Material to process:
========================

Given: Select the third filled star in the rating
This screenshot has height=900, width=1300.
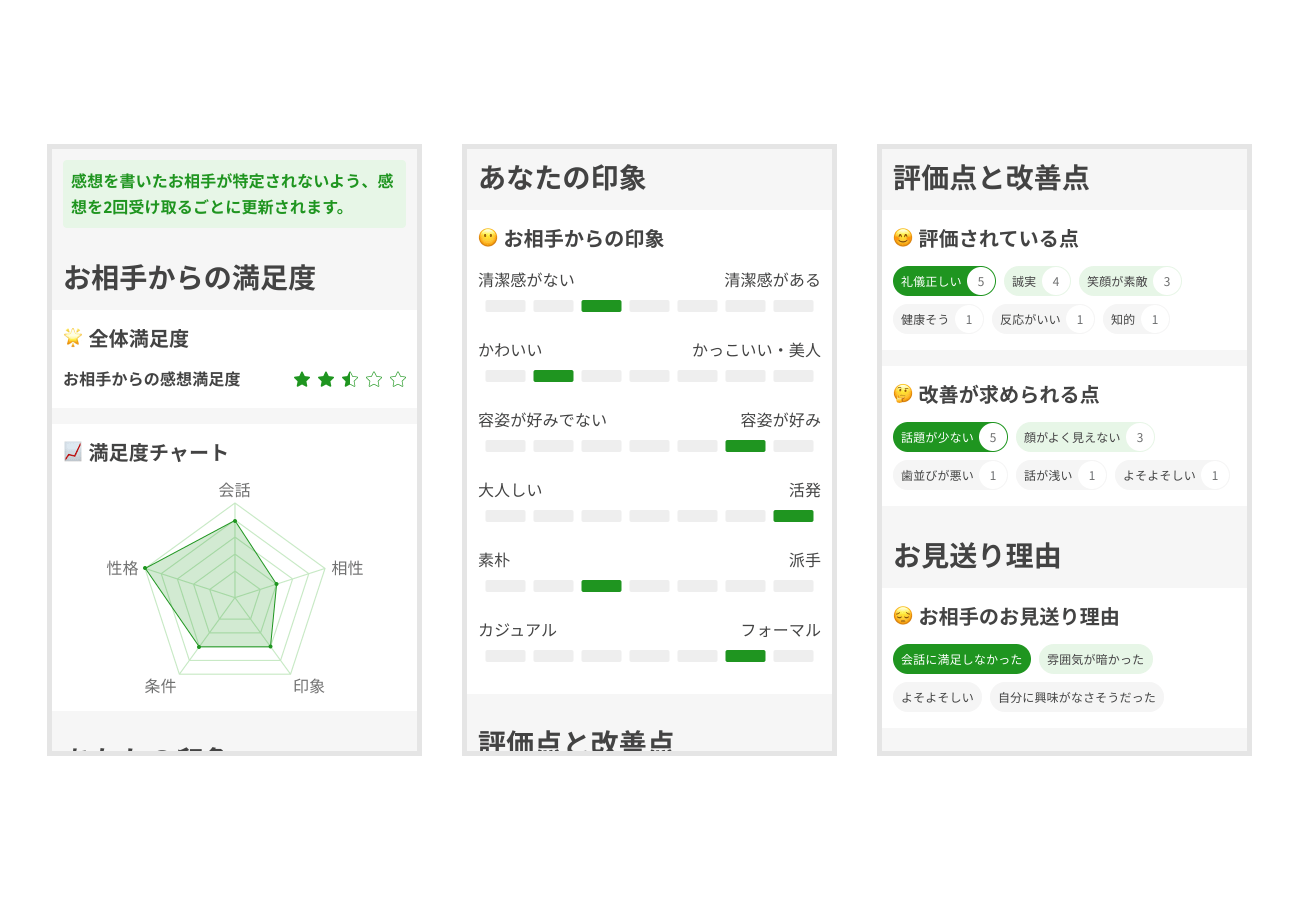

========================

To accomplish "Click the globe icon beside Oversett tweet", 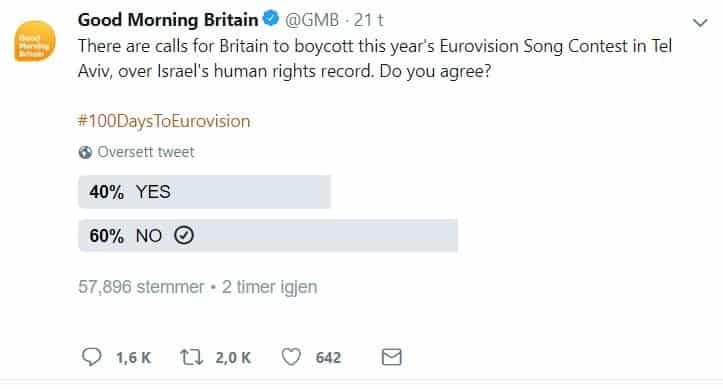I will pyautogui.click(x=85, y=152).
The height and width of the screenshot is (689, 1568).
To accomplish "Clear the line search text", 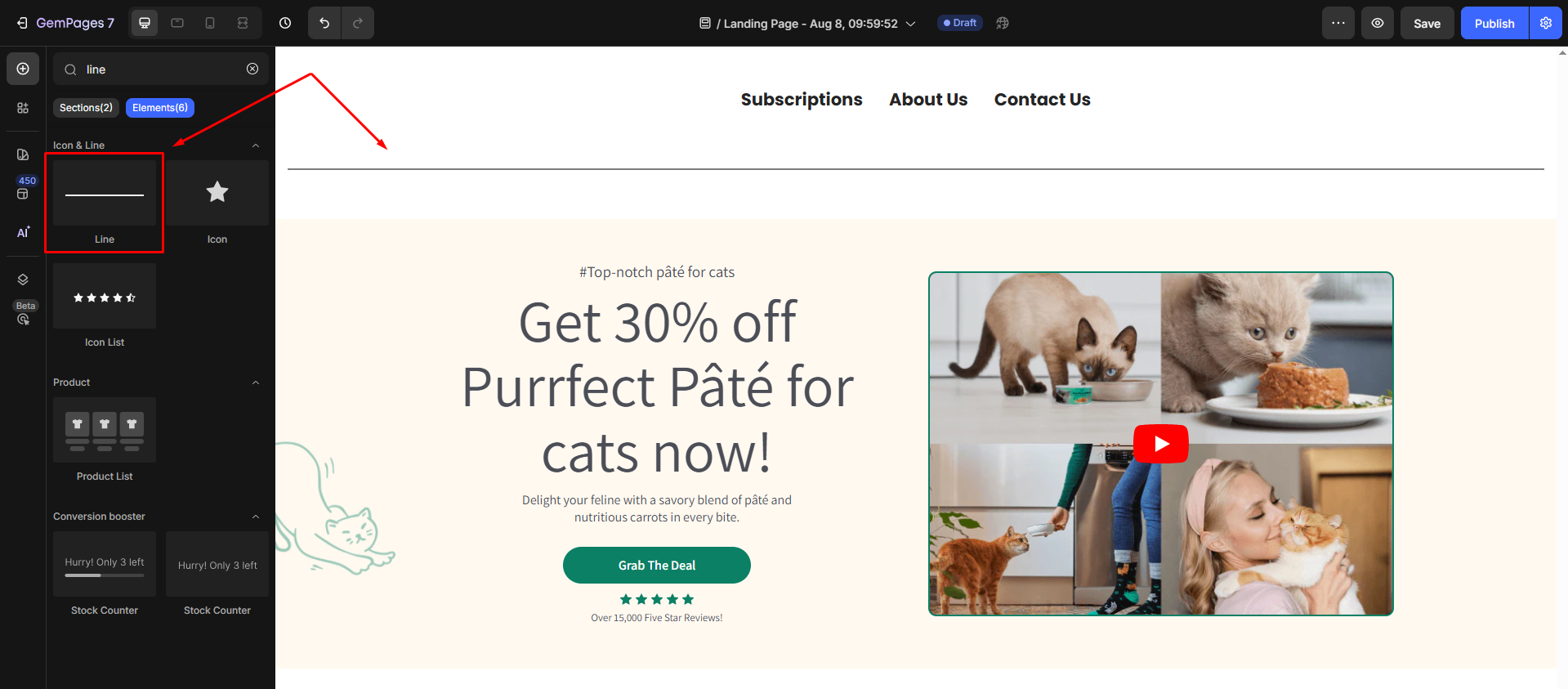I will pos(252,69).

========================

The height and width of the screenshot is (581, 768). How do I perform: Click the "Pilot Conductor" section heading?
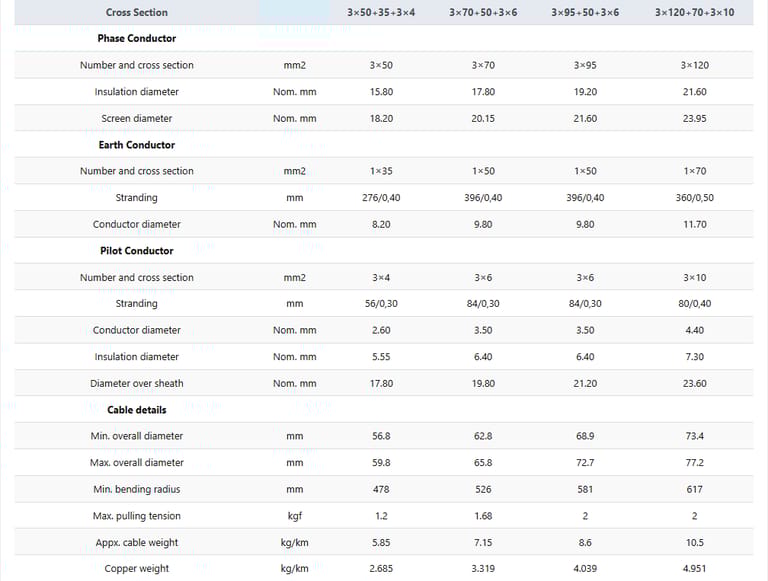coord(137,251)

========================

Exercise: Express the records from the line containing "The height and width of the screenshot is (581, 768)." through the line containing "coord(137,251)", both lines included, as a two-column CSV with the columns input and output, one row per record. Put each field in quotes, replace line breaks with spaces, and leave the pictures out.

Finished answer:
input,output
"The height and width of the screenshot is (581, 768). How do I perform: Click the ""Pilot Conductor"" section heading?","coord(137,251)"